• [Prompt 1]:
In the column on commandments for aspiring TV composers, which awards does the British Academy of Composers and Songwriters organize each year?

** Start of Text segment **

You are here

Notes From The Deadline

TV Music From The Inside
By Paul Farrer

How to get ahead in the business? Honour thy deadlines, have no other gods before work, and don't commit murder unless there's a particularly juicy commission at stake.

Notes From The Deadline

Some tough love this month, in the form of my Ten Commandments for aspiring TV/media composers.

1. Become a member of the Performing Right Society. Not only will you not get paid unless you are a member, the range of services, advice and networking they offer is second to none. Composing is a solitary job most of the time, and PRS makes you feel a bit less alone. 

2. Become a member of the British Academy of Composers and Songwriters. It's a much smaller organisation than PRS, but dedicated to fighting for our rights and celebrating the best in composing and songwriting. They organise the internationally respected Ivor Novello awards each year. And you haven't lived until you've queued for the toilets at a posh awards ceremony behind your musical heroes, who are all as pissed as you are at 11 o'clock in the morning.

3. The customer is always right. Even when they're not, they still are. You know how to make music: they know what they want. Listen to them and give them what they ask for.

4. Be consistent. Not only in the standard of your work, but in making it easy for people to get hold of you. If you have changed your phone number or email address even once since you started in this industry, you richly deserve every bitter failure coming your way.

** End of Text segment **

• [Prompt 2]:
Present the stretch of the listing from the line containing "You are a computer-use" through the end of the listing as a Markdown table with the columns Row and Line, leaving out blank lines and pictures.

** Start of Stored records **

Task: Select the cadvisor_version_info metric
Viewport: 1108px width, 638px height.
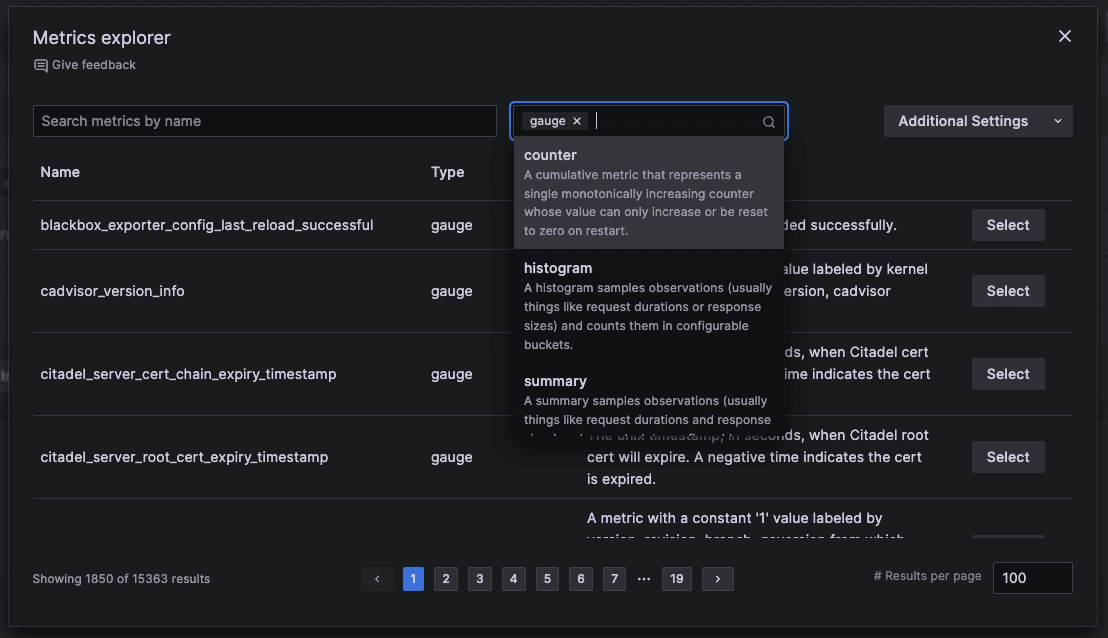Action: [1007, 291]
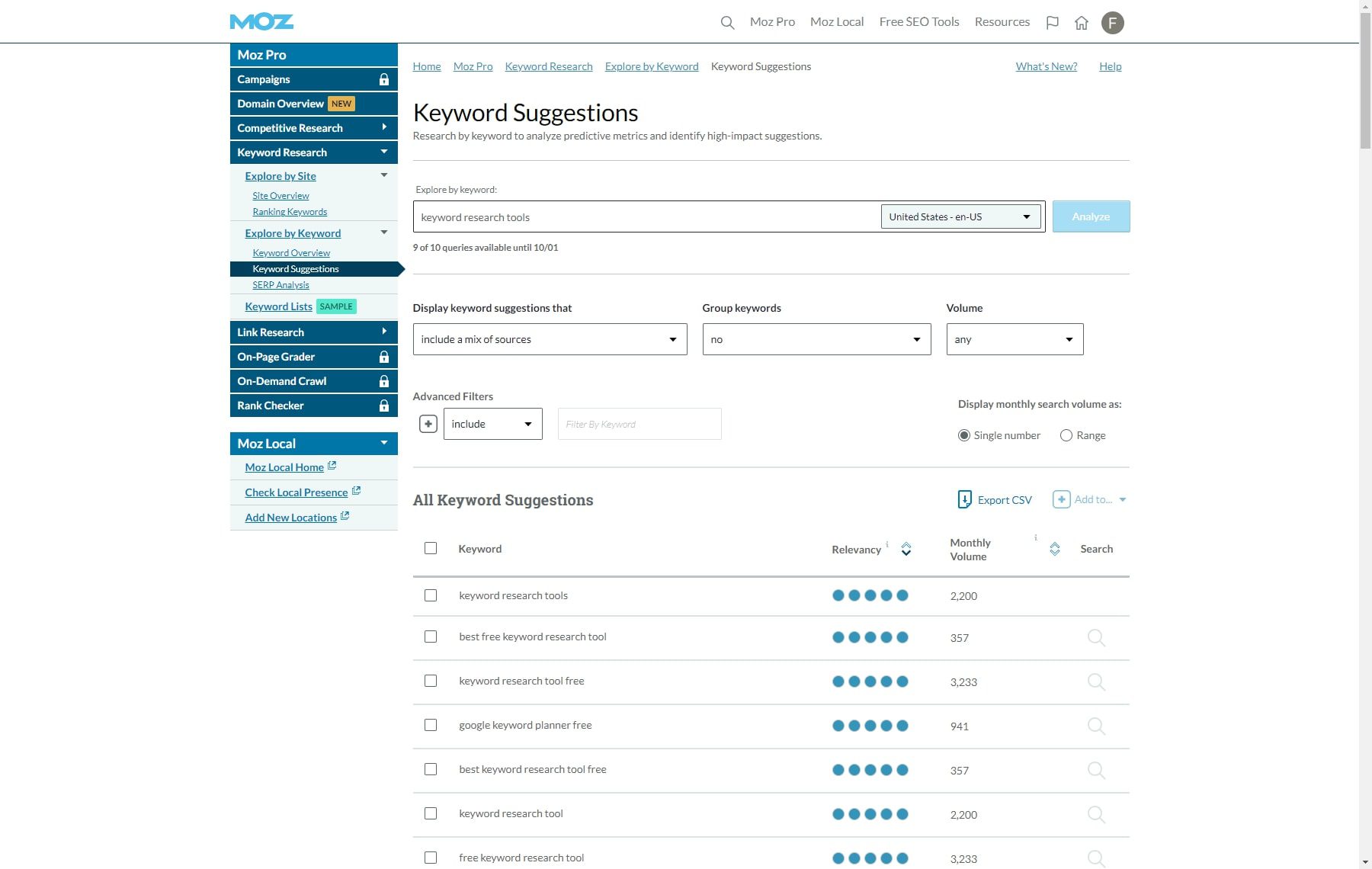1372x869 pixels.
Task: Collapse the Moz Local sidebar section
Action: (384, 443)
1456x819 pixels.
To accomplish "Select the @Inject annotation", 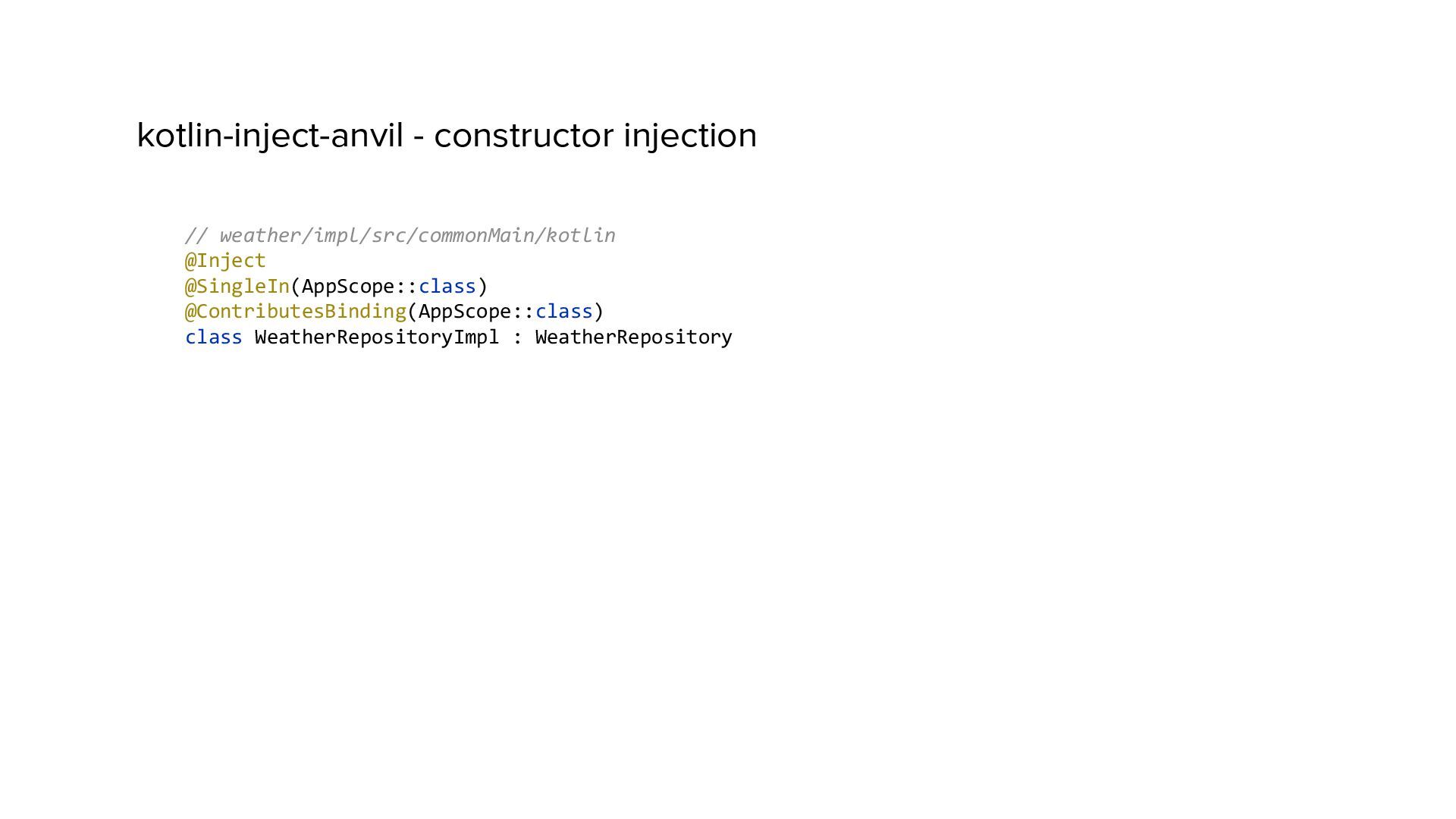I will click(225, 260).
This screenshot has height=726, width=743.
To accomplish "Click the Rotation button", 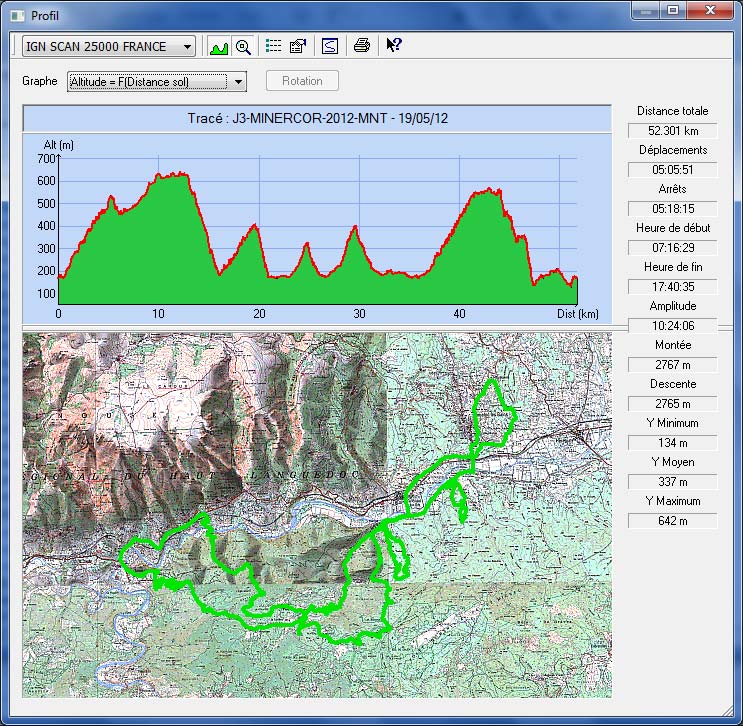I will pyautogui.click(x=302, y=81).
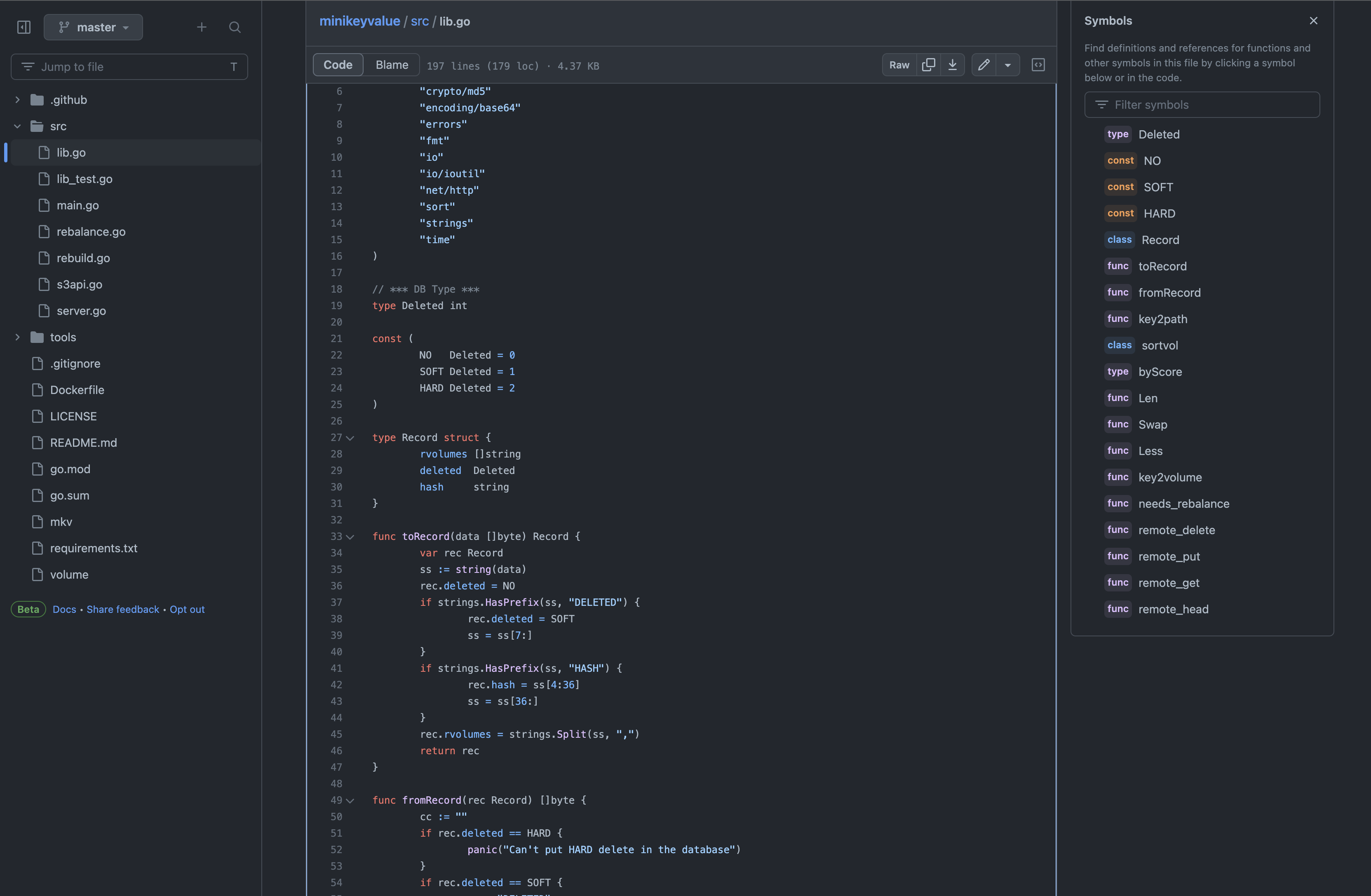Open the Docs link
1371x896 pixels.
click(x=64, y=609)
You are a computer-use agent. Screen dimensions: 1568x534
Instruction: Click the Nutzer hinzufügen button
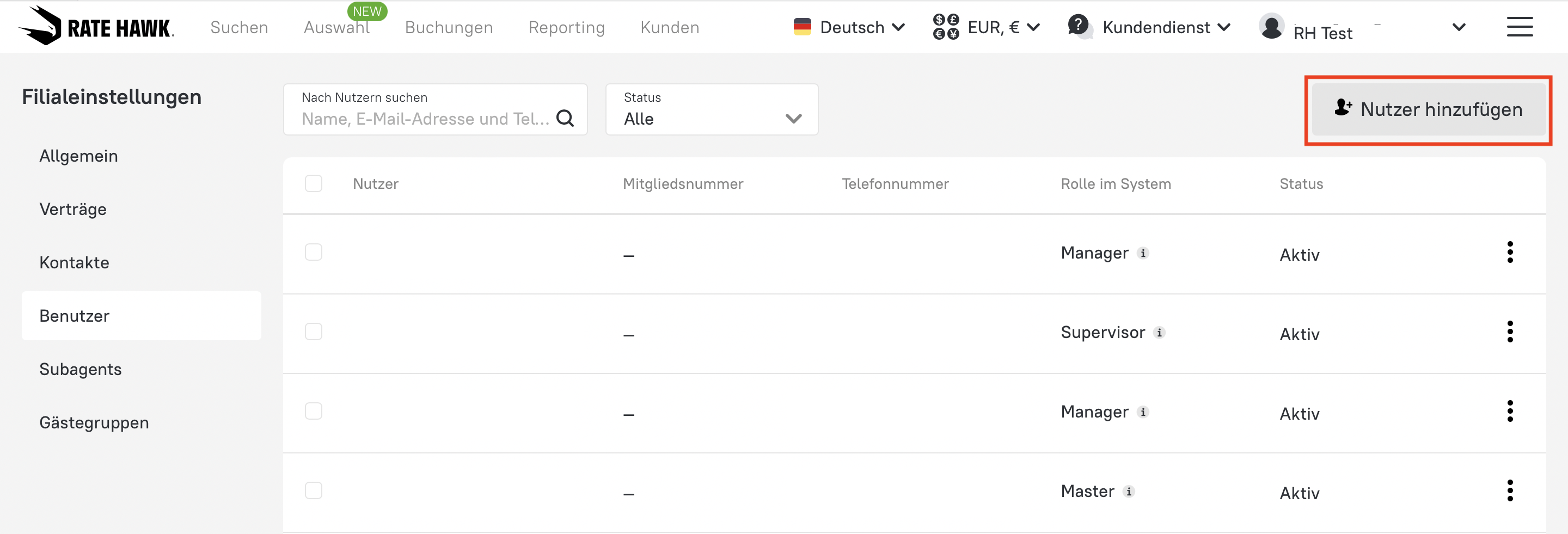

** End of Stored records **

• [Output 1]:
The Ivor Novello awards.

• [Output 2]:
| Row | Line |
|---|---|
| 1 | You are a computer-use agent. Screen dimensions: 1568x534 |
| 2 | Instruction: Click the Nutzer hinzufügen button |